*Items listed in a dataset*

- Opening Delimiter -

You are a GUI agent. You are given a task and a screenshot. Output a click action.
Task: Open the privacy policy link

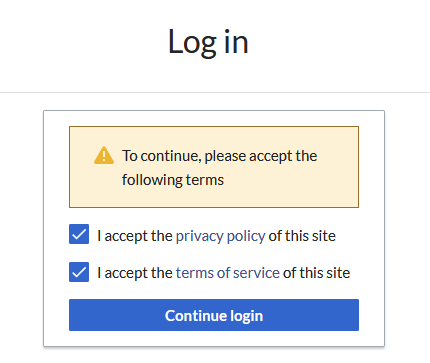(x=220, y=236)

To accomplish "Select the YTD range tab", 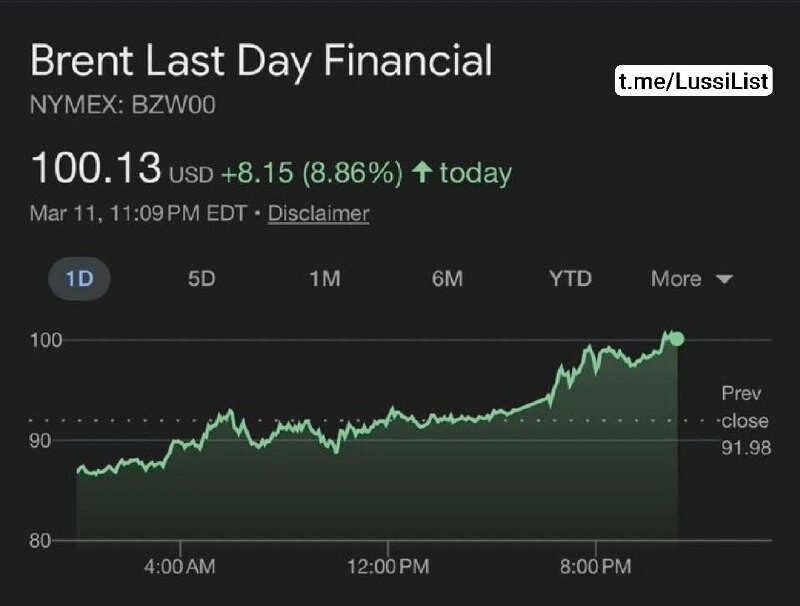I will (x=570, y=279).
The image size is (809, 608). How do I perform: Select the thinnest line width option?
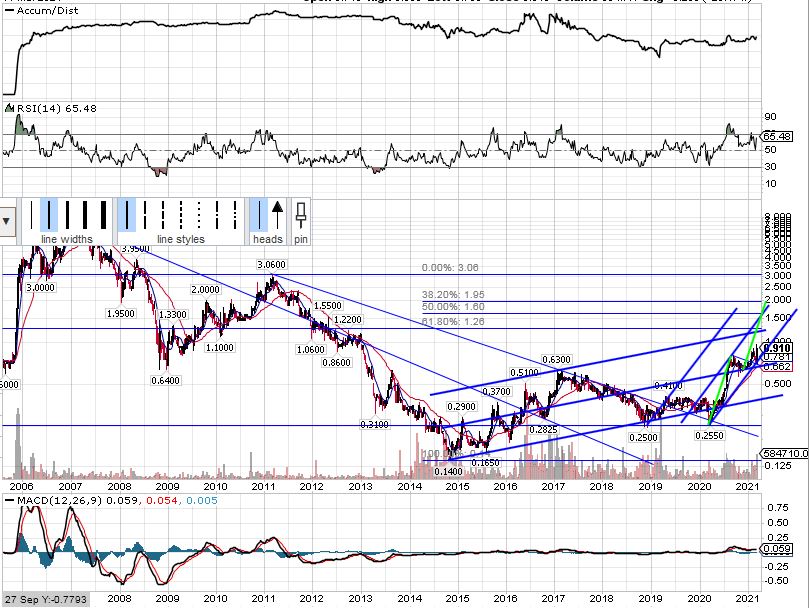click(31, 215)
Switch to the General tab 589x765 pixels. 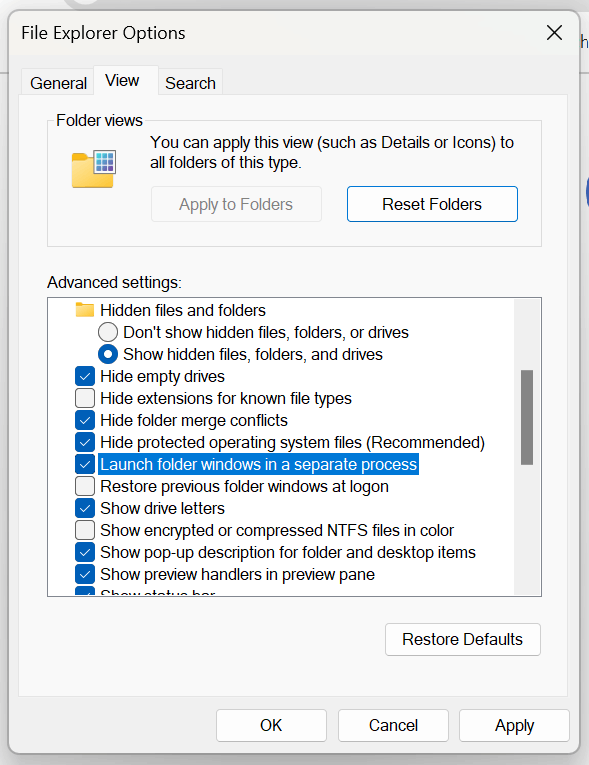[58, 83]
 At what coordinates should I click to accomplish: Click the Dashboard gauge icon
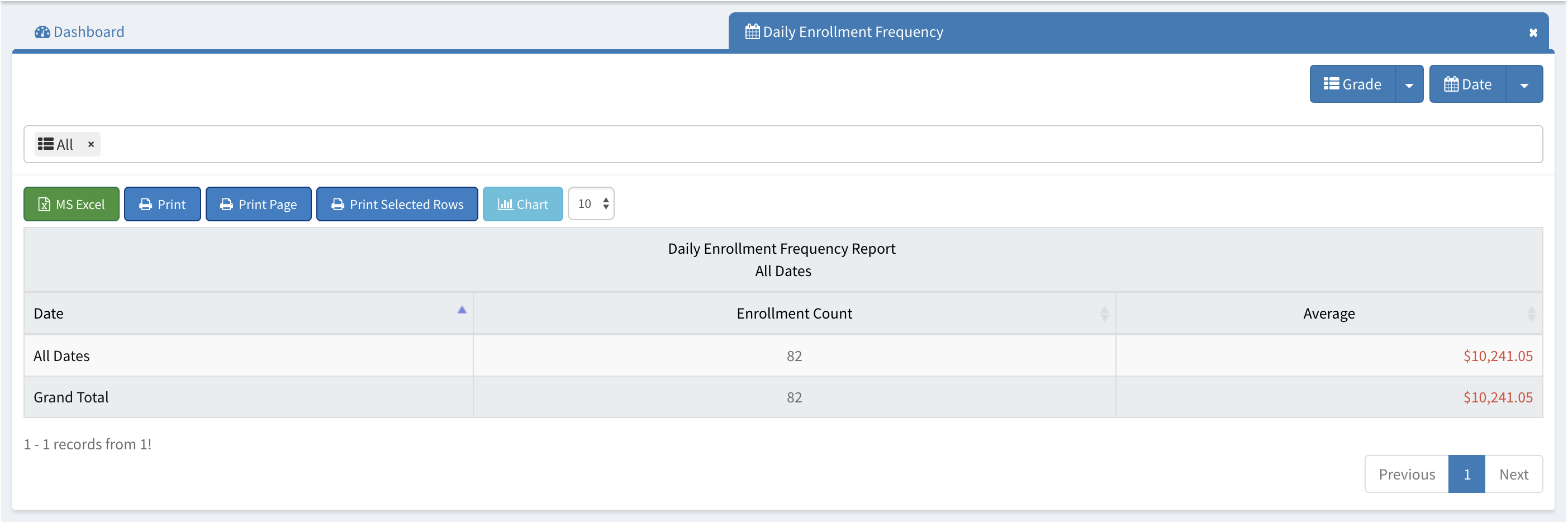pos(42,32)
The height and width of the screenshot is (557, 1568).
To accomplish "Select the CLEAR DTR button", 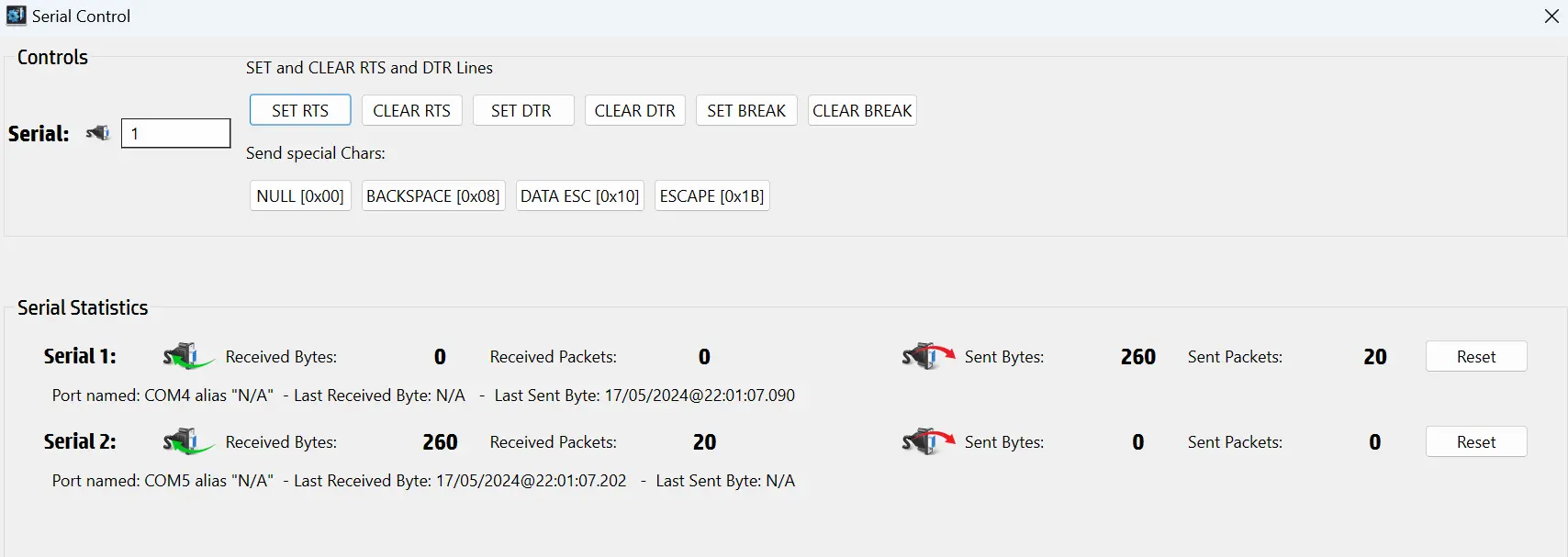I will [634, 110].
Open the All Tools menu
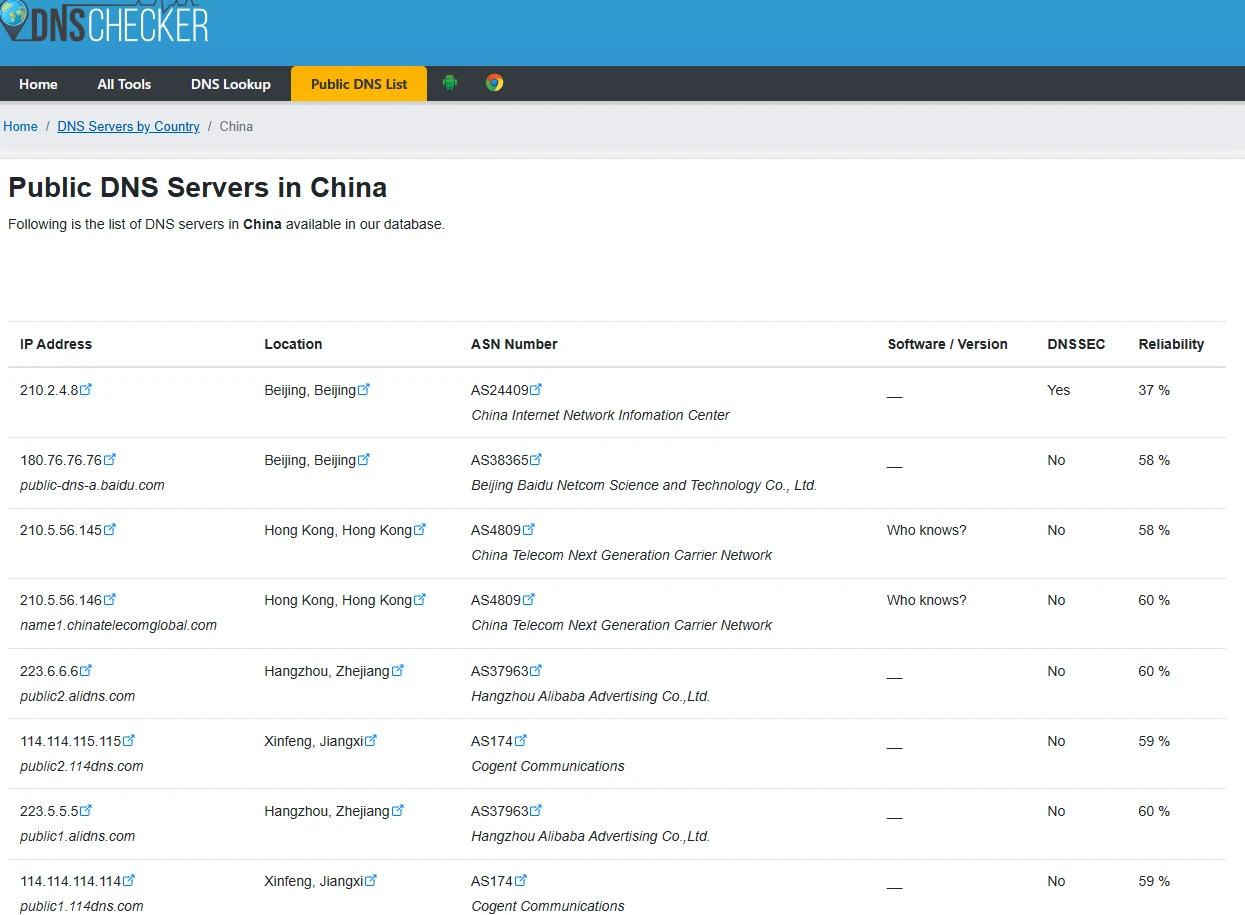The image size is (1245, 915). point(123,84)
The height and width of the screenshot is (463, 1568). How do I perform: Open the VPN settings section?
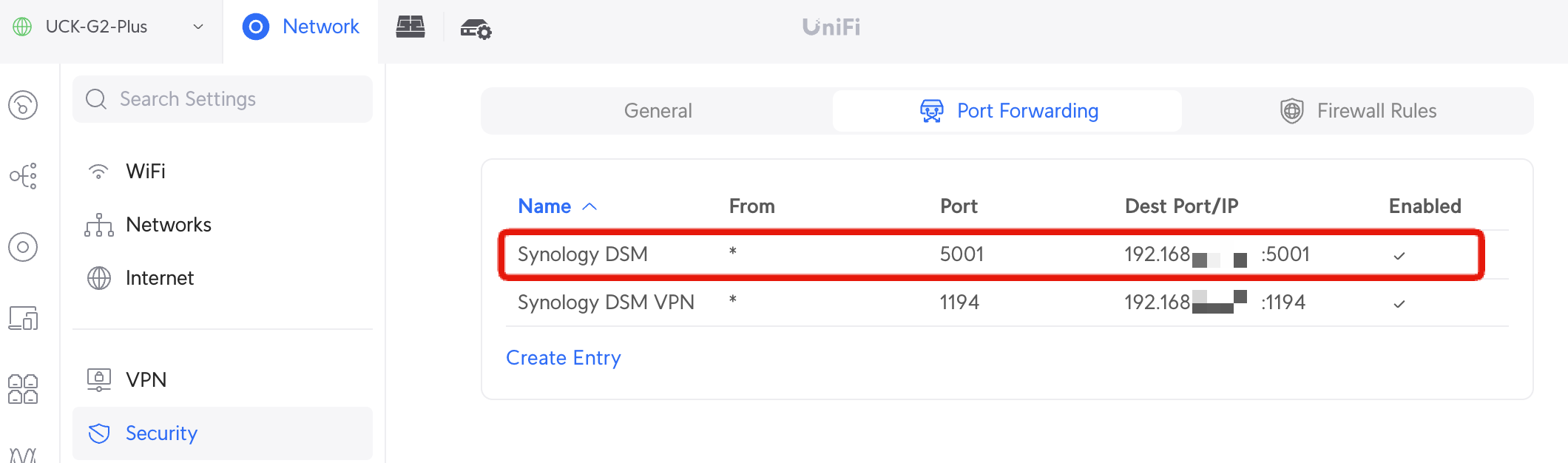click(146, 380)
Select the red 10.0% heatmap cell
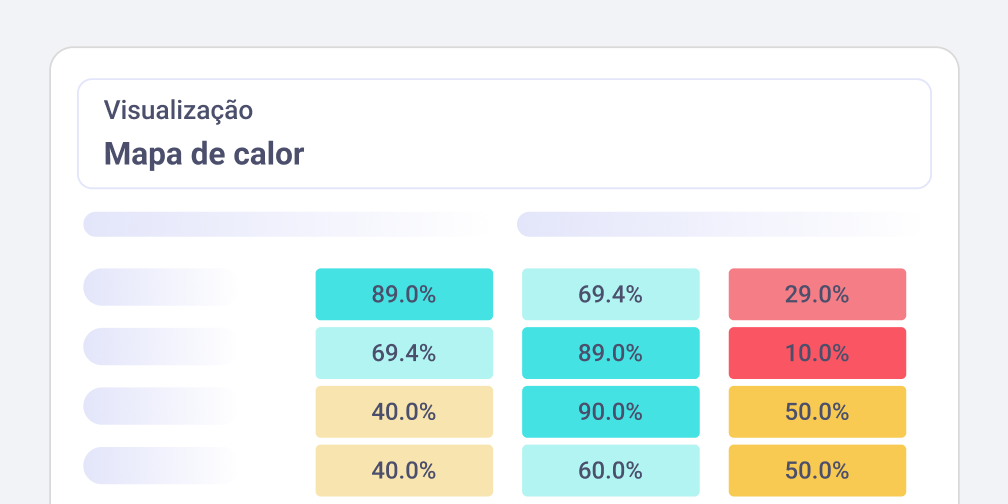 click(x=817, y=353)
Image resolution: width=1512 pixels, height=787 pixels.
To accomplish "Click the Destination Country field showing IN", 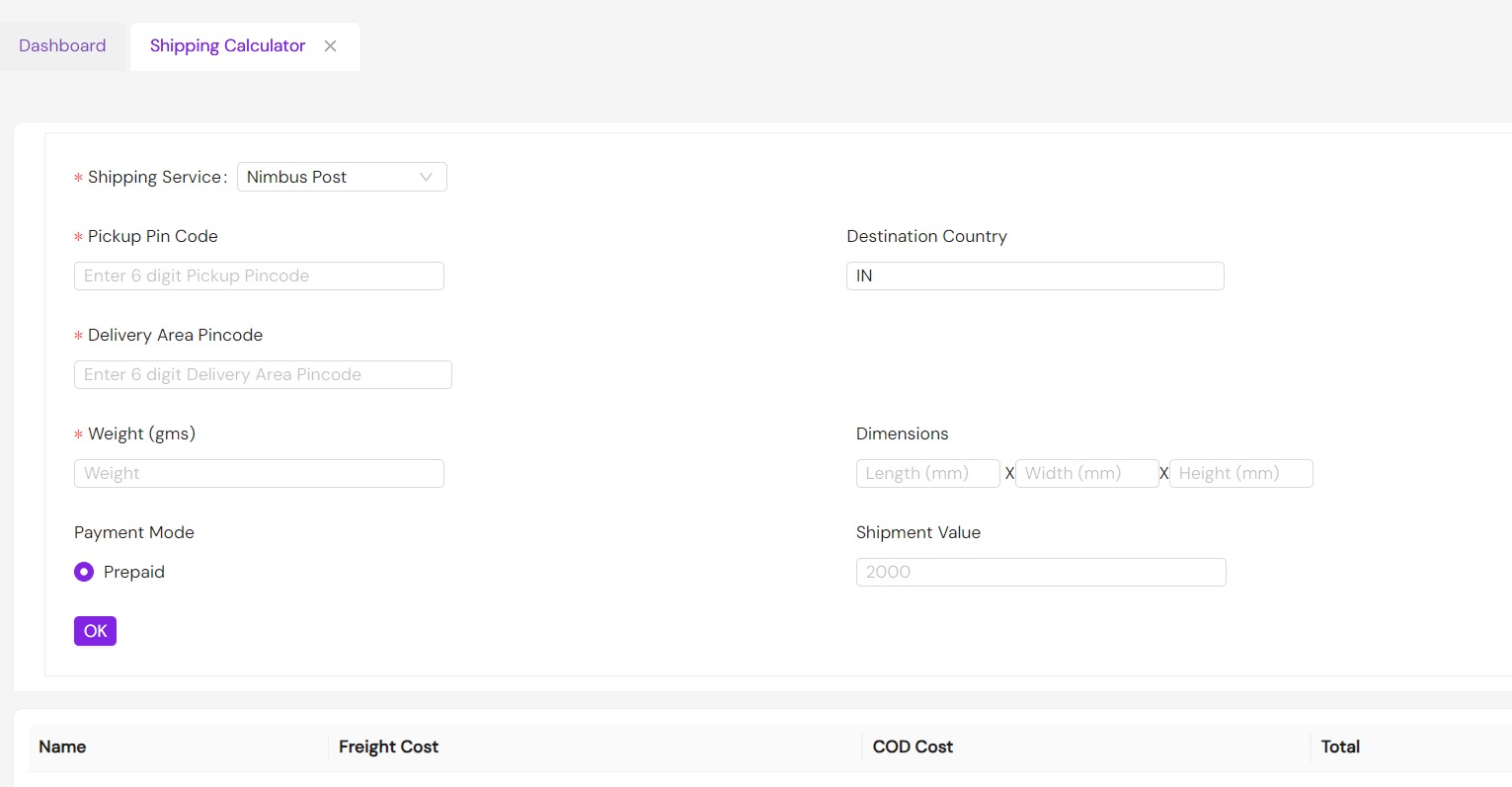I will (x=1034, y=275).
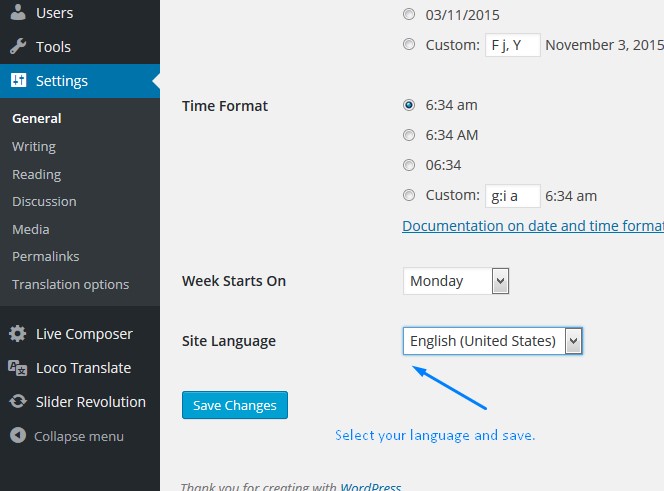This screenshot has width=664, height=491.
Task: Open Documentation on date and time formatting
Action: (532, 226)
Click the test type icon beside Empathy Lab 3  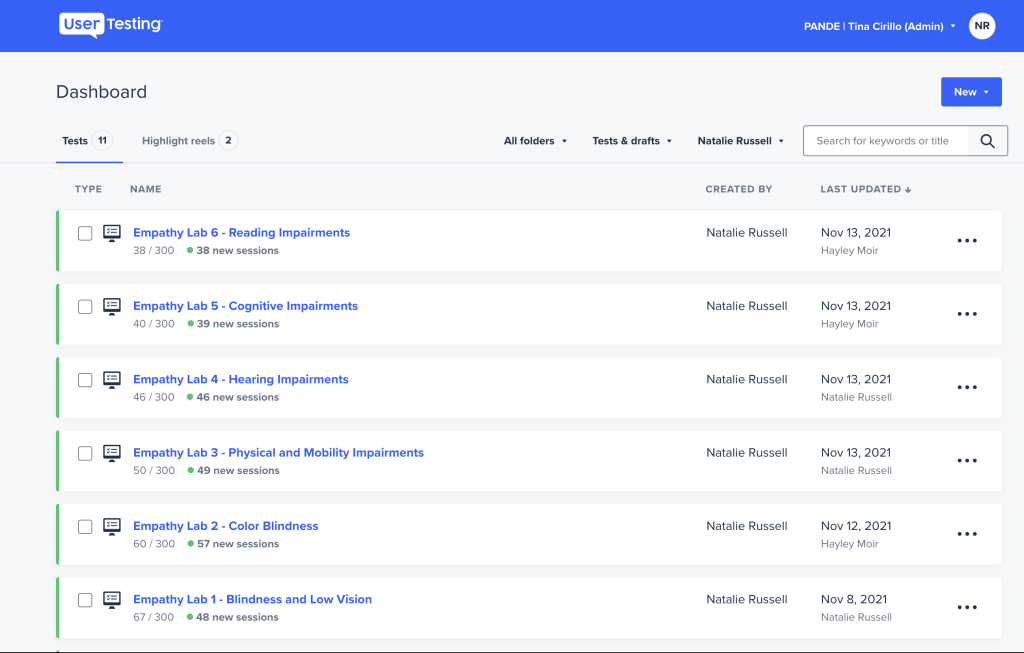[x=111, y=453]
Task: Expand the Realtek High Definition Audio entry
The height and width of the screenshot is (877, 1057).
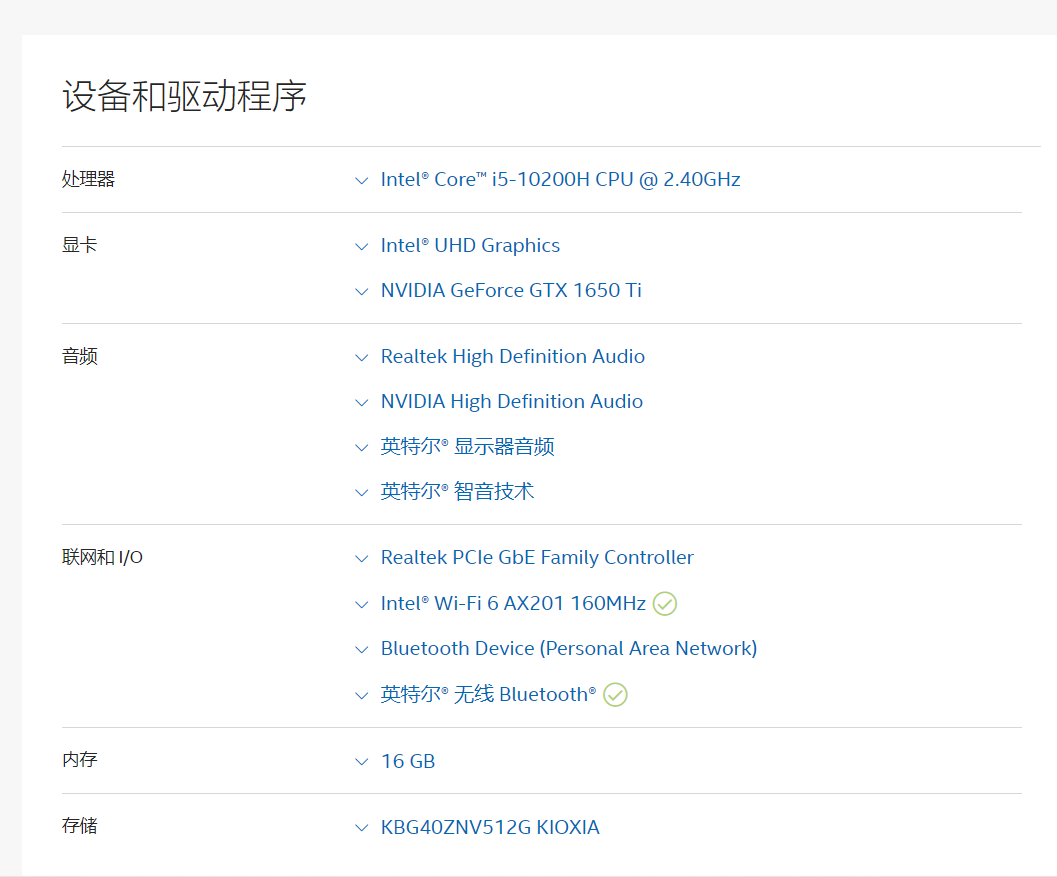Action: point(361,357)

- Closing Delimiter -

*PROMPT*
Reproduce the lines from the line with "Task: Expand the" through the last line of the entries exactly, including both ends and excluding pictures.

*WRITTEN SOLUTION*
Task: Expand the Realtek High Definition Audio entry
The height and width of the screenshot is (877, 1057).
Action: point(361,357)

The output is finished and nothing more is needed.